Topic: patching generated code for JIT block linking


view this post on Zulip vx (Nov 19 2025 at 22:42):

hi! i'm currently writing a GameCube emulator and using cranelift to JIT the PowerPC Gekko CPU. currently, i've been able to boot my first few games (Luigi's Mansion, Zelda Wind Waker, etc) and while that's awesome, i've found out my JIT performance is insufficient - games run around 20-30% speed in the more intensive parts.

now, i'm implementing optimizations on my JIT and one of the most common ones is block linking: most block exit points jump to fixed guest addresses, so instead of returning to the dispatcher and searching the block mappings for the block of the target, the executed block could be patched to instead just jump (or tail call) to the block of the target directly.

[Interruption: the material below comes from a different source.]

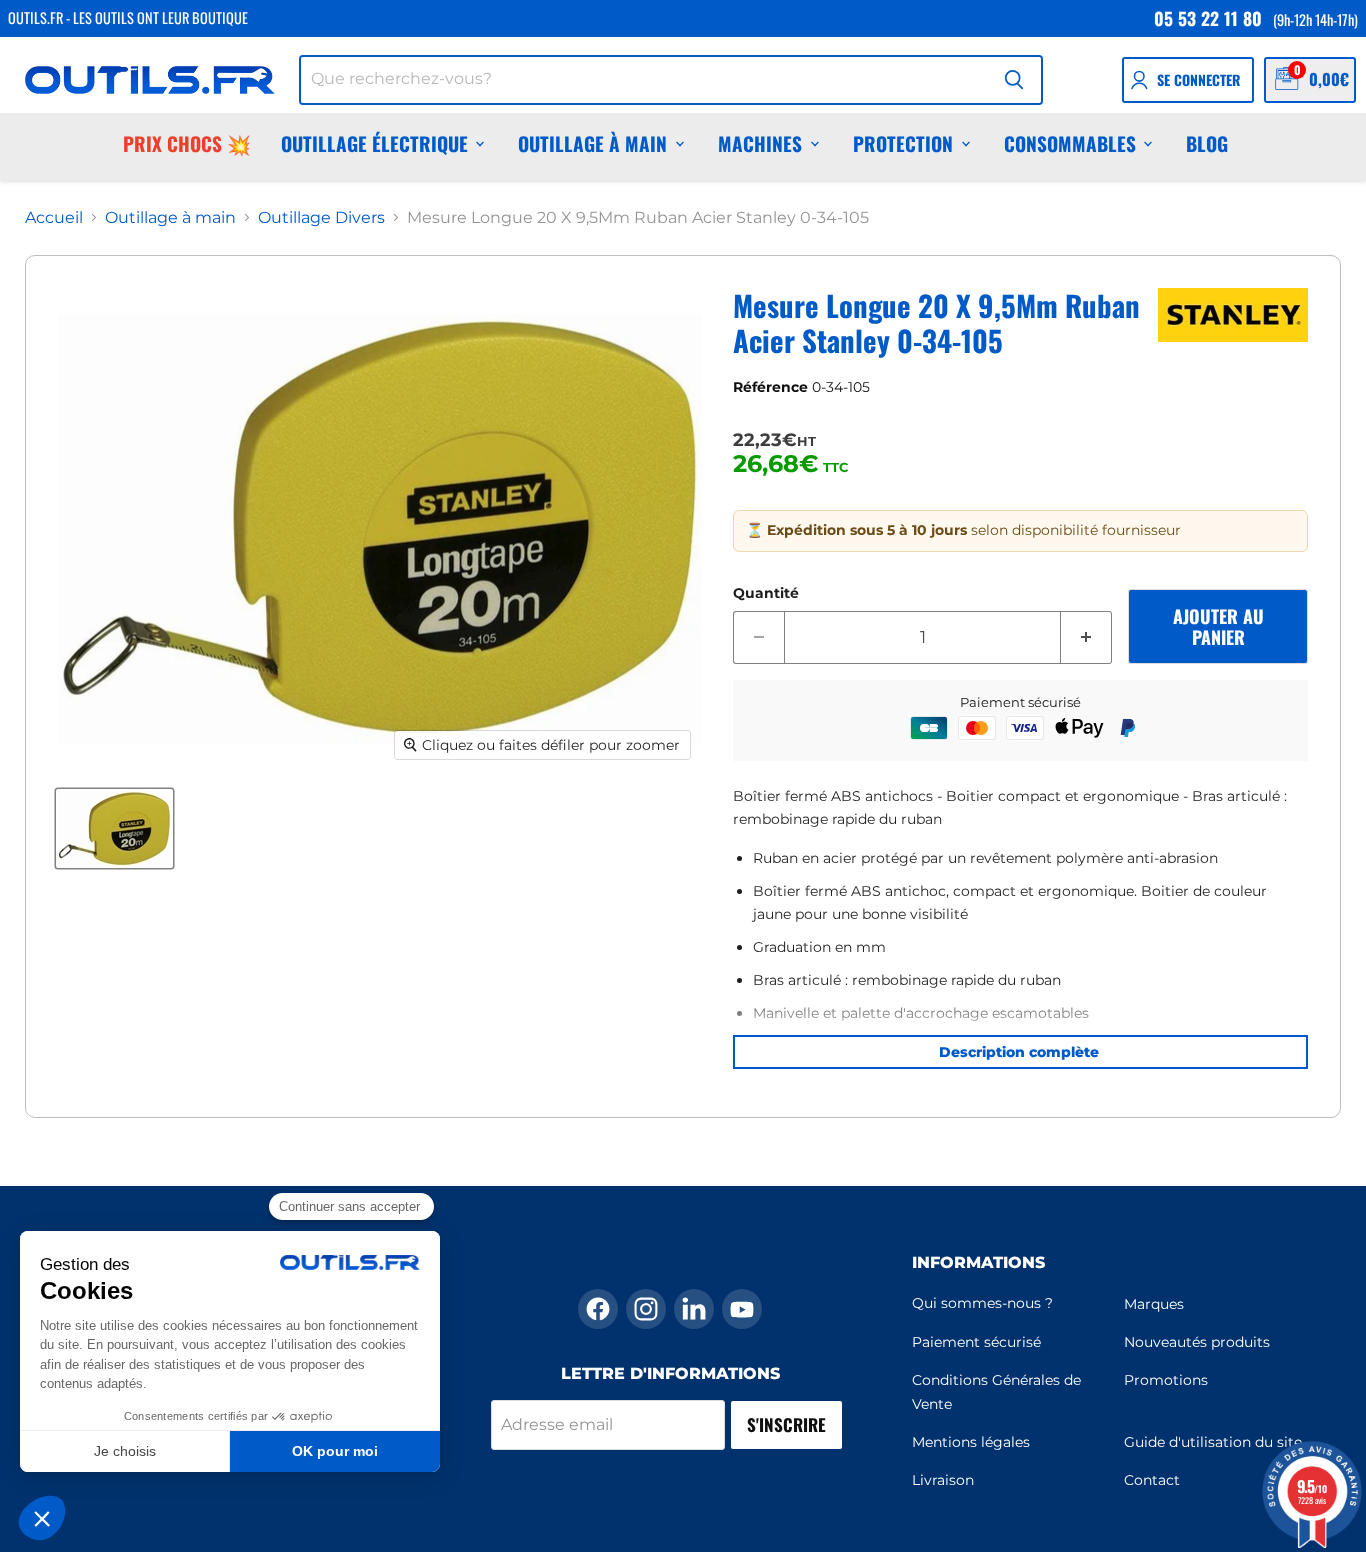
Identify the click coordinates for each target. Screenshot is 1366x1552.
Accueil (54, 218)
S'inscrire (786, 1424)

i'm looking for ways to implement this within cranelift, since i'd preferably want to not do patching manually (i.e. inspecting the generated machine code and writing out bytes, that sort of thing). i have thought of two possibilities:

  1. keep the block's Function in memory, modify it and recompile the whole block when i need to patch one of the exits. this seems like the easiest option, but also the worst performing - compiling blocks multiple times for a few changes to call targets isn't ideal...
  2. create a "trampoline" function for each exit point which could then be easily patched, as it's outside the block itself. i'm worried the indirection would hurt performance.

i'm looking for some insights on other ways to approach the problem, or maybe improve the ones i've listed.

view this post on Zulip Amanieu (Nov 19 2025 at 22:49):

You may be interested in my talk at Rust Nation UK where I show how to build a binary translator JIT based on Cranelift. You can find the code here.

Simple RISC-V emulator presented at Rust Nation 2023 - Amanieu/a-tale-of-binary-translation

view this post on Zulip Amanieu (Nov 19 2025 at 22:50):

Essentially you want to have a function pointer in global memory for each exit out of a function that initially points to a resolver function. The resolver function will then JIT the block if needed and store the resulting function pointer in the global.

view this post on Zulip Amanieu (Nov 19 2025 at 22:51):

That's as much as you can do without modifying Cranelift itself.

view this post on Zulip vx (Nov 19 2025 at 22:54):

that's pretty similar to the second idea i listed, except better! indeed, there's no need for a trampoline function - calling a function pointer and then modifying it is a great idea.

view this post on Zulip vx (Nov 19 2025 at 22:55):

i also think this is would be pretty good performance-wise. i'll take a look at your talk, too. thanks for the insight :)


Last updated: Dec 06 2025 at 07:03 UTC